Yet another good sign is that we can detect errors. All of the T gates used during the uncomputation kick back into the control qubit. Any Z error on one of the T gates will toggle the output, allowing us to notice that something went wrong:

So, overall, this is extremely promising.
But notice that the circuit still has undecomposed operations in it (the controlled-S gates on the left).
Decomposing those operations will create T gates, and those T gates might have errors, and some of those errors *aren't* detected.

Here is an example of one of the errors that isn't detected, if we naively decompose the controlled-S in the usual way without doing anything else:

Basically, what we need is some way to *produce CS states in an error-detecting way*.
If we can do that, then we can use the uncomputation strategy layed out in the above diagrams to pull T states out of the state while uncomputing it.

# Special case: Turning $|CCX\rangle$ into $|CSS\rangle$

The first error-detected CSS I managed to make was the $k=2$ case.

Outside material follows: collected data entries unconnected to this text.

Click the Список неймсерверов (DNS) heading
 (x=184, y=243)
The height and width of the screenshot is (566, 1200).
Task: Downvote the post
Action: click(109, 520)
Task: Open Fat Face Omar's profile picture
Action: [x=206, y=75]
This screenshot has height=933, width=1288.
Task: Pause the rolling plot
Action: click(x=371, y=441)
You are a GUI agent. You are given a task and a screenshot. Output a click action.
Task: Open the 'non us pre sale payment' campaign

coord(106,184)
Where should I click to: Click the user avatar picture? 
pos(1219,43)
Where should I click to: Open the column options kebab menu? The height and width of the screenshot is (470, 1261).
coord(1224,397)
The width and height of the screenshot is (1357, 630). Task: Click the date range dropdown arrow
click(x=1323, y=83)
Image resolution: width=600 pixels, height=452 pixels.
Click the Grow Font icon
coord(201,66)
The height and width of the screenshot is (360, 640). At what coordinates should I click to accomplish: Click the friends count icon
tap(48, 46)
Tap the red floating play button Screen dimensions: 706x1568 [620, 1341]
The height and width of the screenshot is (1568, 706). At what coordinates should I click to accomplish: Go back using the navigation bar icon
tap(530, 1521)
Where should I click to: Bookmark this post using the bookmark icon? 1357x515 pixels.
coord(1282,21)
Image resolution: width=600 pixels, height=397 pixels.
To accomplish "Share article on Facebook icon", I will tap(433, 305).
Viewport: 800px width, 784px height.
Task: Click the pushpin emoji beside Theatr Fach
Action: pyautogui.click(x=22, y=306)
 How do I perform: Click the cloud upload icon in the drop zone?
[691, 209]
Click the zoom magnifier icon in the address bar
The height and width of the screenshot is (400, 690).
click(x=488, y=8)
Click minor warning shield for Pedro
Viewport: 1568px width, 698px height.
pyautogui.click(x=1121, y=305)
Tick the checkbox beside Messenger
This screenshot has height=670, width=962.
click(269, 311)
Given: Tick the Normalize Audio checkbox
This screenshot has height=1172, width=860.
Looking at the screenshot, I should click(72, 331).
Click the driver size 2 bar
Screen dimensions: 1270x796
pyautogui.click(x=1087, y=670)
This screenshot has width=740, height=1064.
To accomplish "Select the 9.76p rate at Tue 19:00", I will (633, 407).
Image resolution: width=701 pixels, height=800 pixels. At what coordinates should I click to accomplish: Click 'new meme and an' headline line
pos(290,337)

I've spent a lot of time thinking about Toffoli gate constructions, and as a result I knew offhand that it was possible to implement an AND gate with two CS gates (plus Cliffords gates):

And this made me wonder if there was some way to use a Toffoli to apply a CSS operation or create a CSS state. So I opened up Quirk, dragged things around for a bit, and found this:

The above circuit is creating a $|CCX\rangle$ state and turning it into a $|CSS\rangle$ state with Clifford gates. By using this technique, and Jones' error-detecting Toffoli, we can prepare an error-detected $|CSS\rangle$ state. We then uncompute that state to get two T states:

Whoah! The block code circuit we derived last time has a production ratio of 14:2 (or 10:1). You had to invest 14 noisy T states to get 2 less-noisy T states. But the circuit above has a ratio of 10:2. We just made the construction more efficient!

When I first found this circuit, I thought I could use the same idea to easily improve the larger block code circuits.
Basically, I would do the normal AND uncomputation thing for all but the last AND, where I'd use the convert-to-CSS-and-uncompute thing.
Unfortunately, that doesn't work.
The AND uncomputation and CSS uncomputation tricks are incompatible.
The problem is that the AND uncomputation kicks errors onto *both* controls, but the CSS uncomputation only uses one of the controls as an error detector (it uses the other control as an output).
When there's an error during one of the AND uncomputations, it can silently break the CSS uncomputation.

In order to generalize to larger sizes, we need to do something different: verification.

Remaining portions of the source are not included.